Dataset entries
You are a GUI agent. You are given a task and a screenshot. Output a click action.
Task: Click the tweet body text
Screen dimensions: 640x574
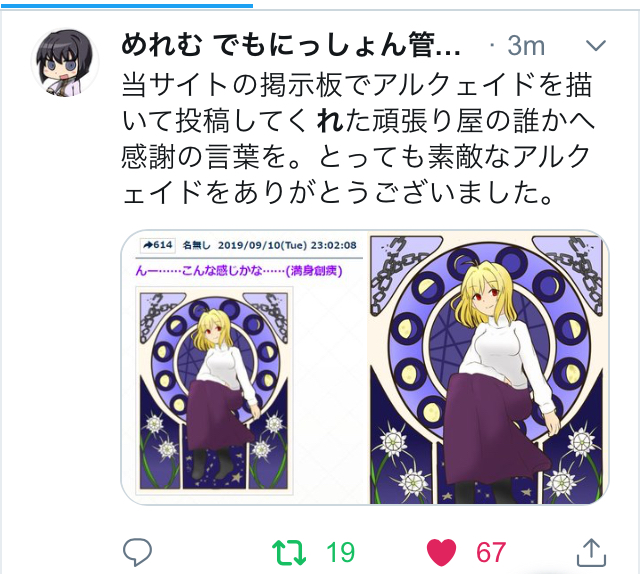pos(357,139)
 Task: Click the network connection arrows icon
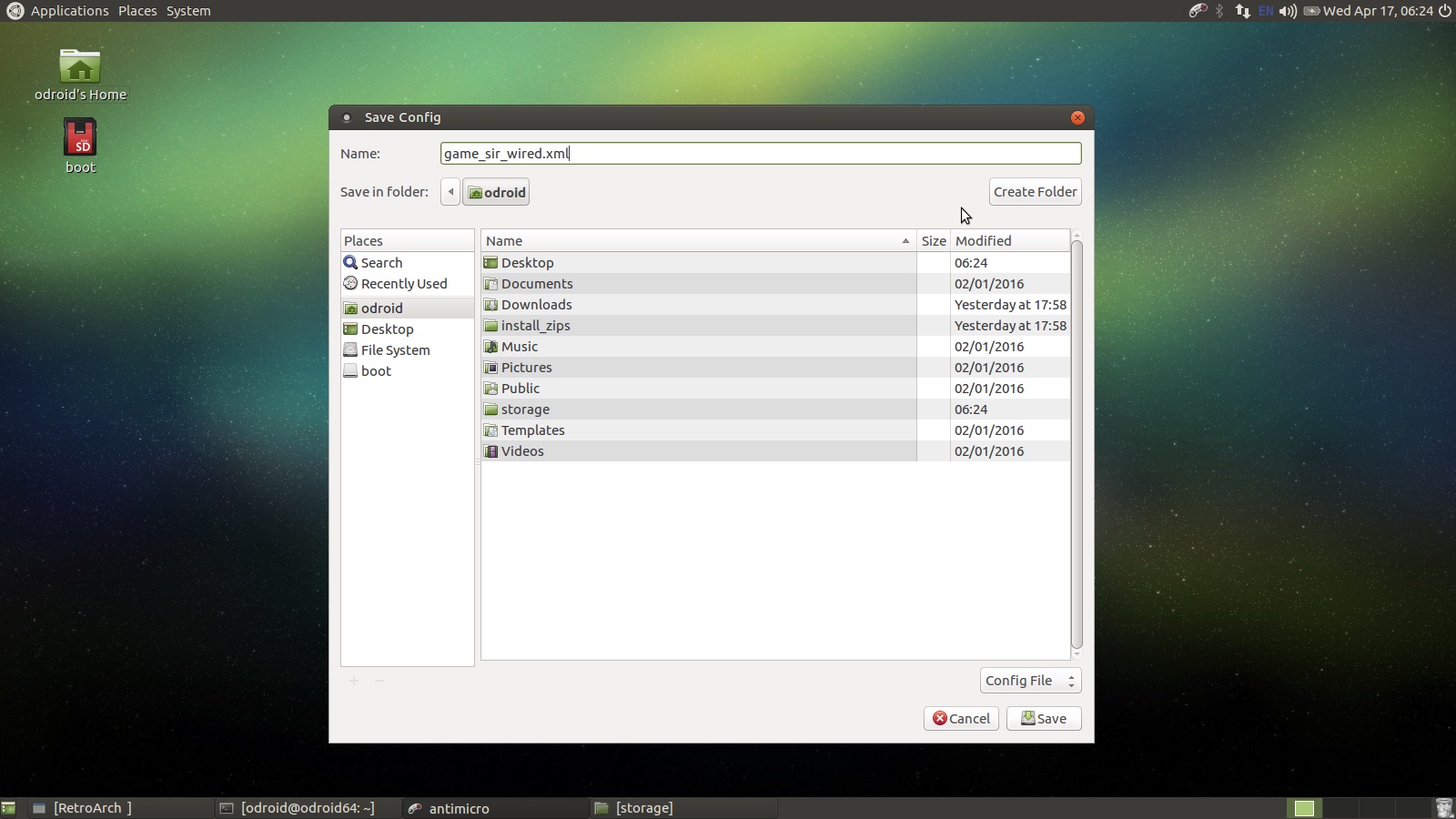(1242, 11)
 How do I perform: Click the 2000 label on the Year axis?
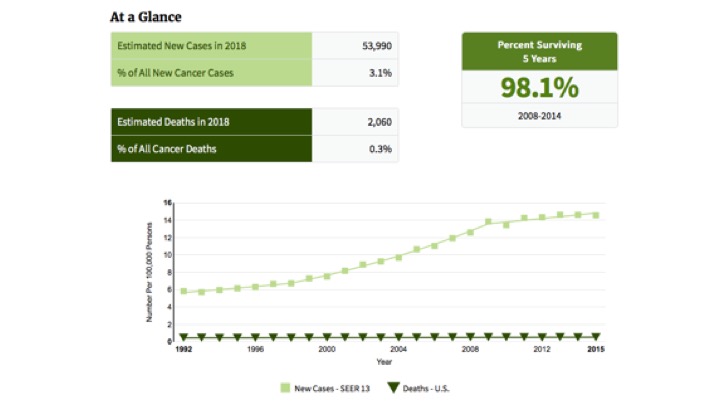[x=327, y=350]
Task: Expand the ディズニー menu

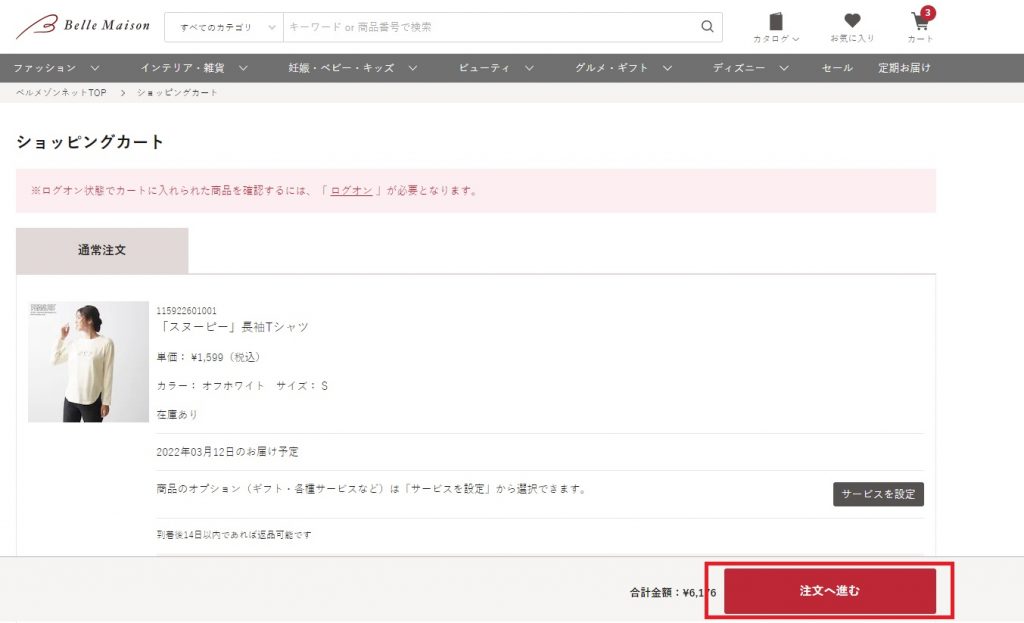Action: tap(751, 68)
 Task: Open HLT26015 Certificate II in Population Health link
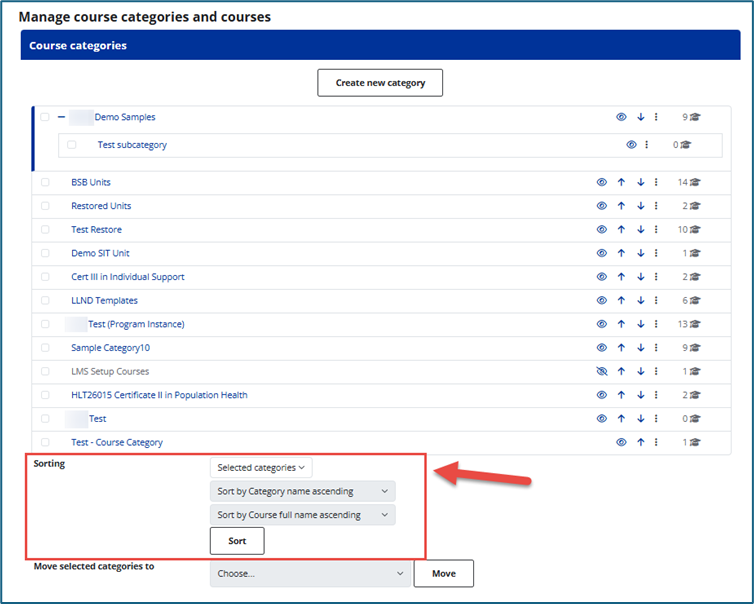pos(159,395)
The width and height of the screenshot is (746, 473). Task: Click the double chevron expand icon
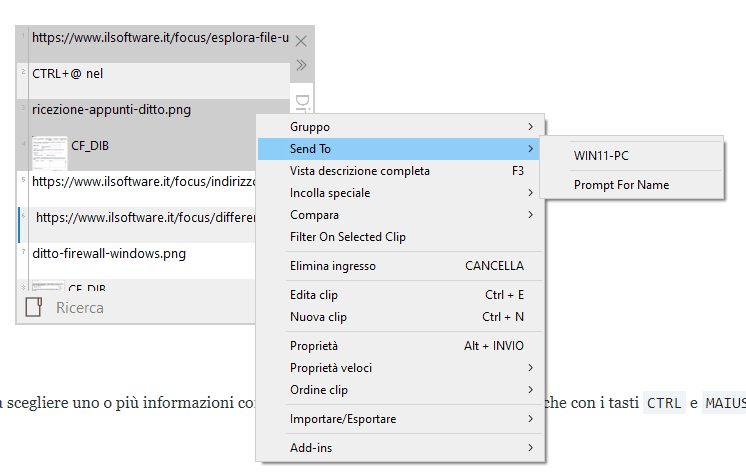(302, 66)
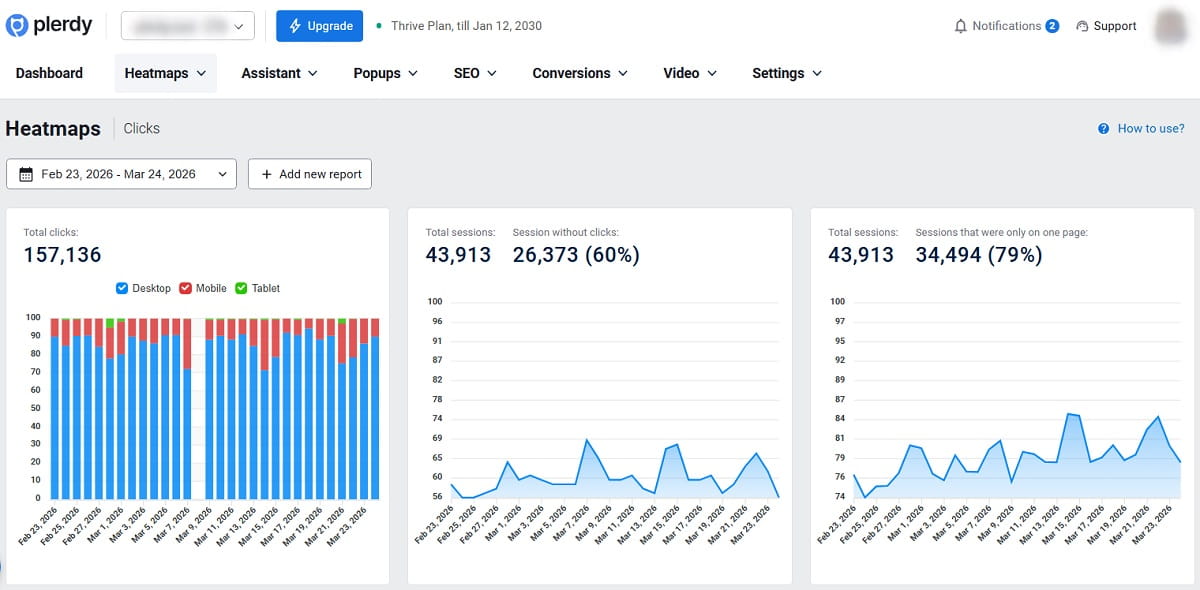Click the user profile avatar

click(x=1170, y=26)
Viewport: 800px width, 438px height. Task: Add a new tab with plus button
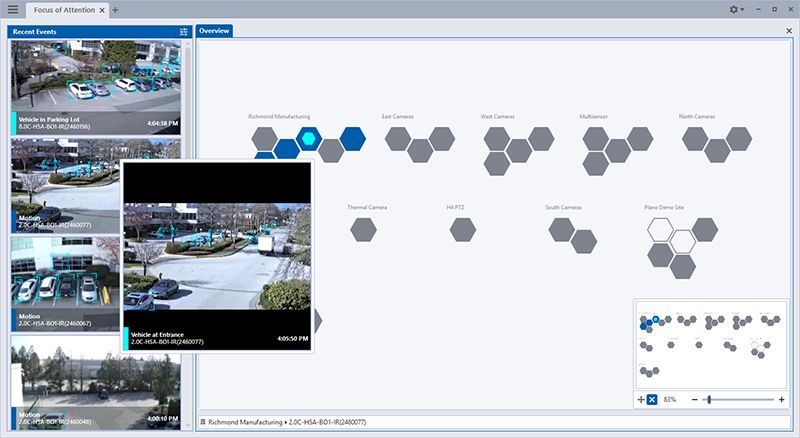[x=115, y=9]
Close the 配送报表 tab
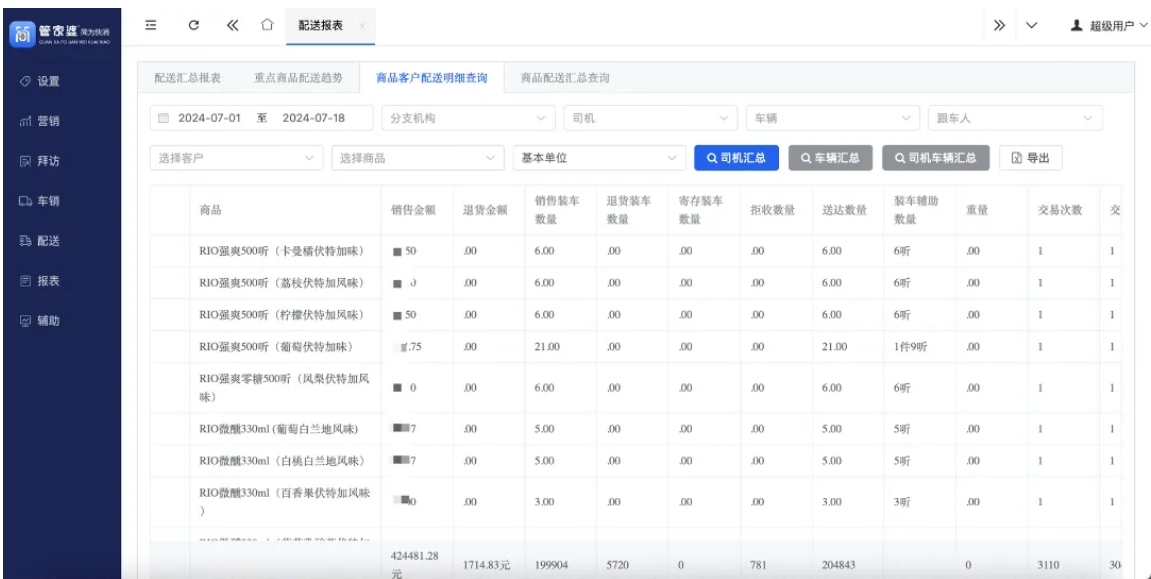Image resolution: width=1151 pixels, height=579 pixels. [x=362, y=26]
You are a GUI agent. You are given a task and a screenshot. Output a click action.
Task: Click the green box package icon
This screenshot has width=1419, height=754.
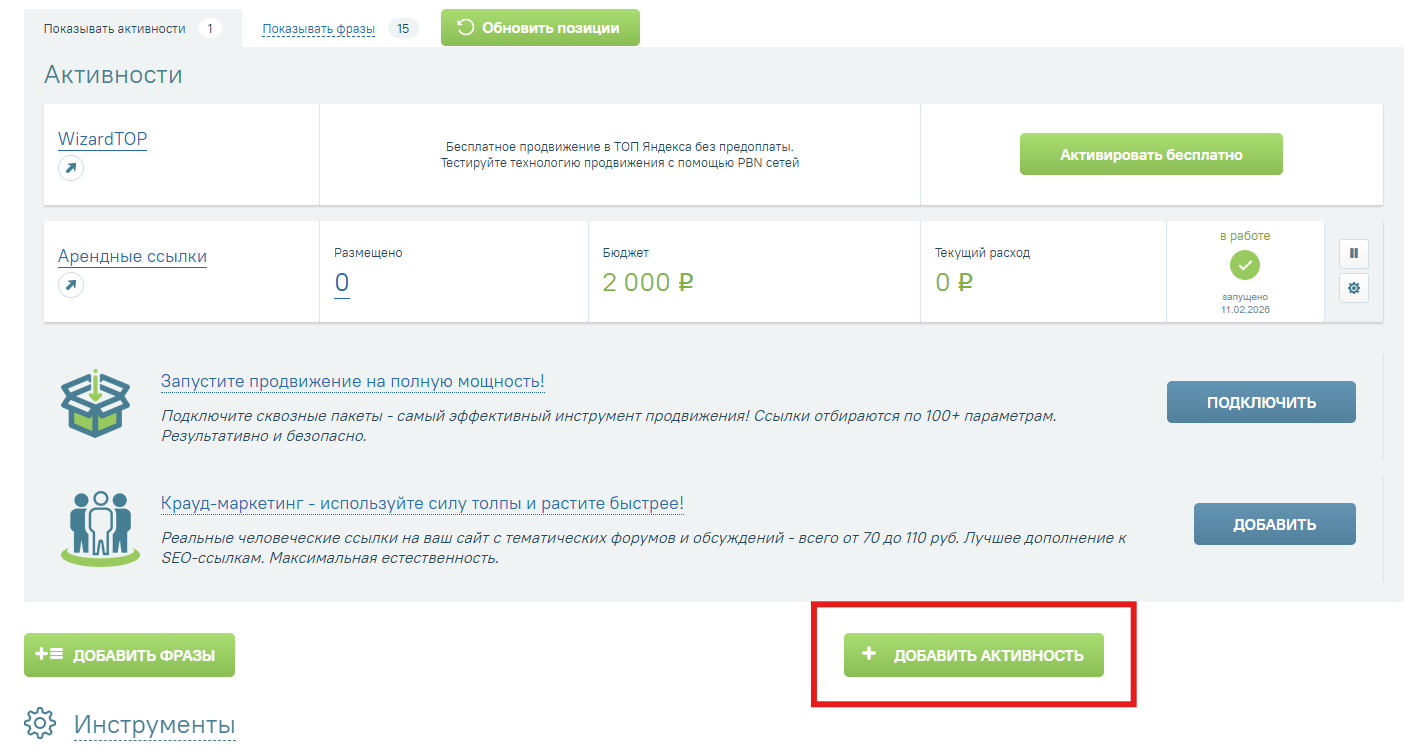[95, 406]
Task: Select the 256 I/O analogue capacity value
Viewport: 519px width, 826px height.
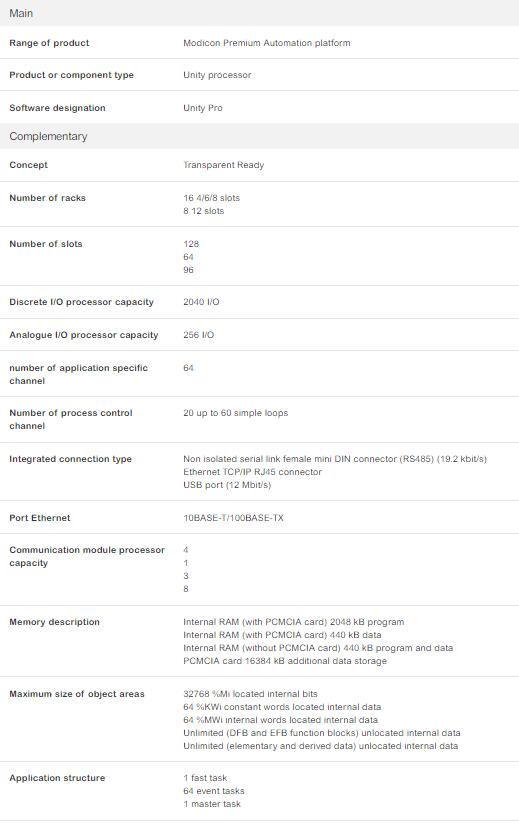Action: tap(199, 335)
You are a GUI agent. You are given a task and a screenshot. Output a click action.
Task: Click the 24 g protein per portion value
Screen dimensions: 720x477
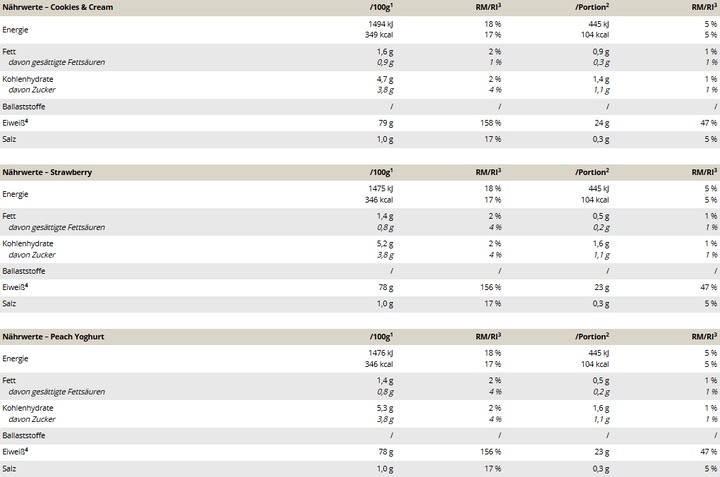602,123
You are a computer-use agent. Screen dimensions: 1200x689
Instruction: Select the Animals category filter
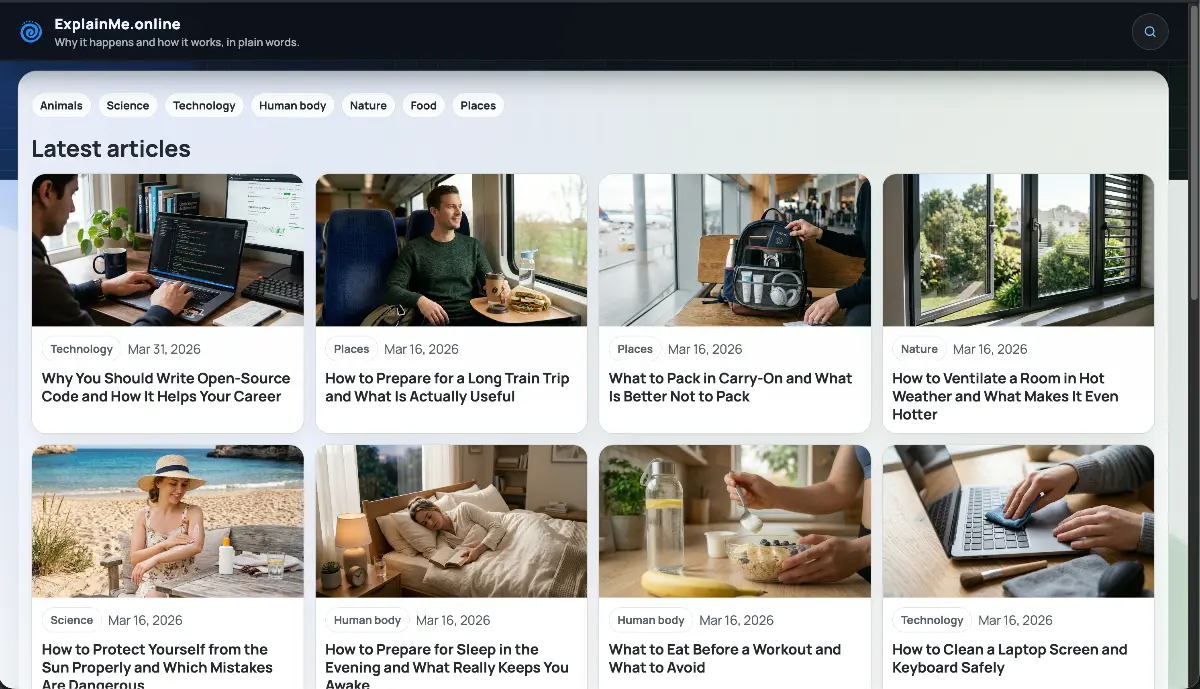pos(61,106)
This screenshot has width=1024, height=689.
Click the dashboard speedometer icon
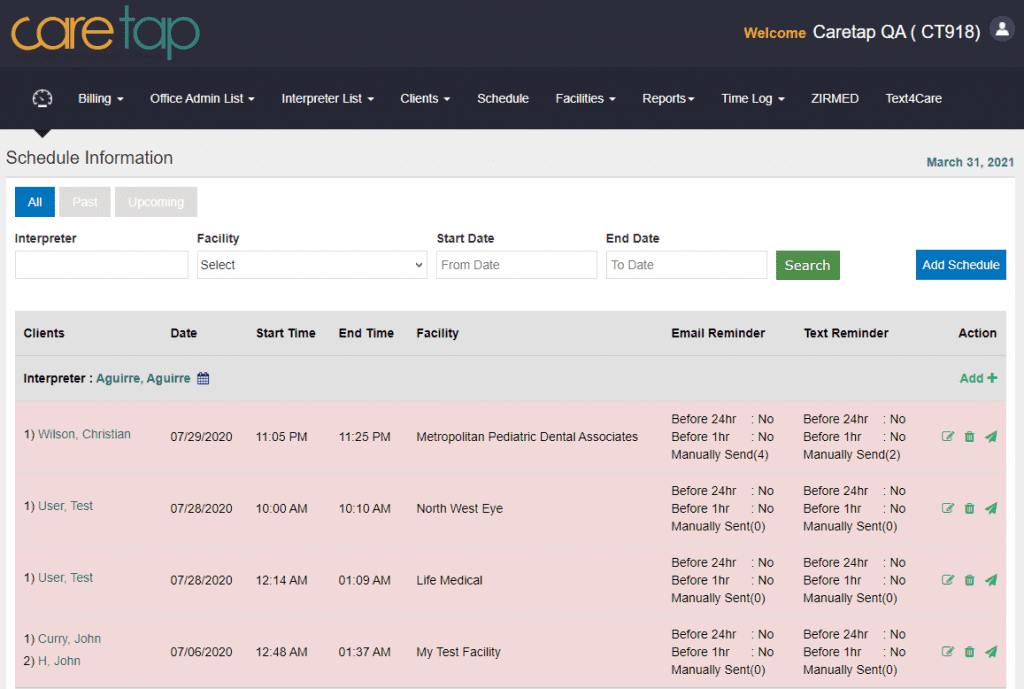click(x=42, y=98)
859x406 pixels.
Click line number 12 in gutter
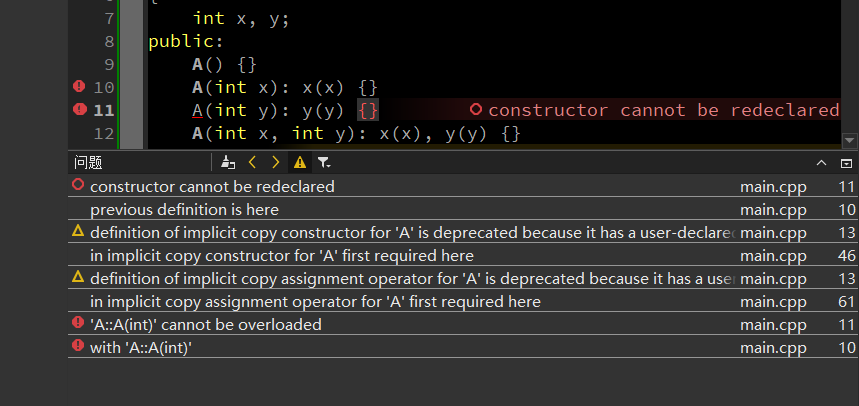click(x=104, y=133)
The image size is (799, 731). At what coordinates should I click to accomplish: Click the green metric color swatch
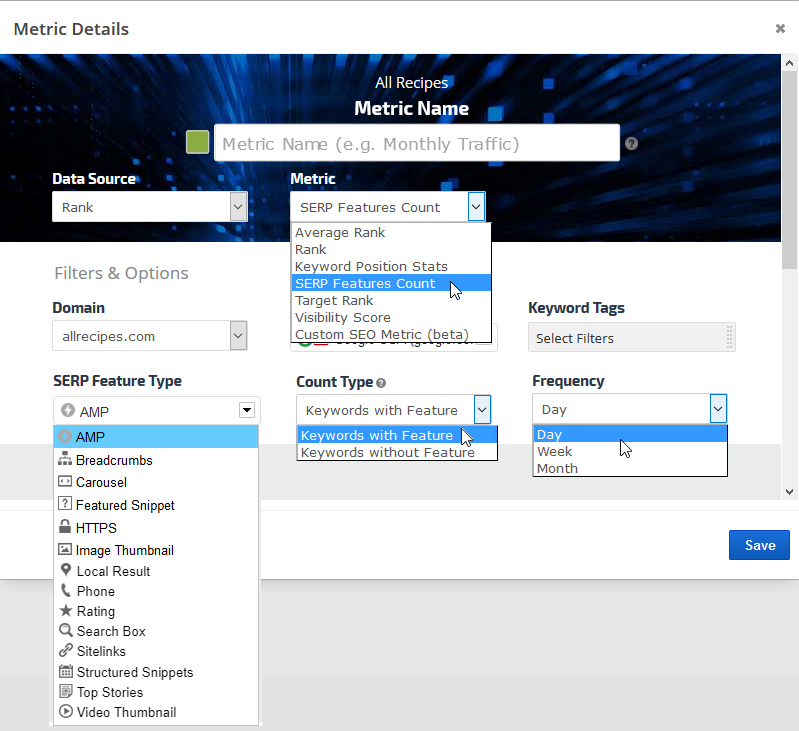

### Instructions to follow
Show all lines above containing "value".

### Answer section
Task: Select the 256 I/O analogue capacity value
Task: Click the 24 g protein per portion value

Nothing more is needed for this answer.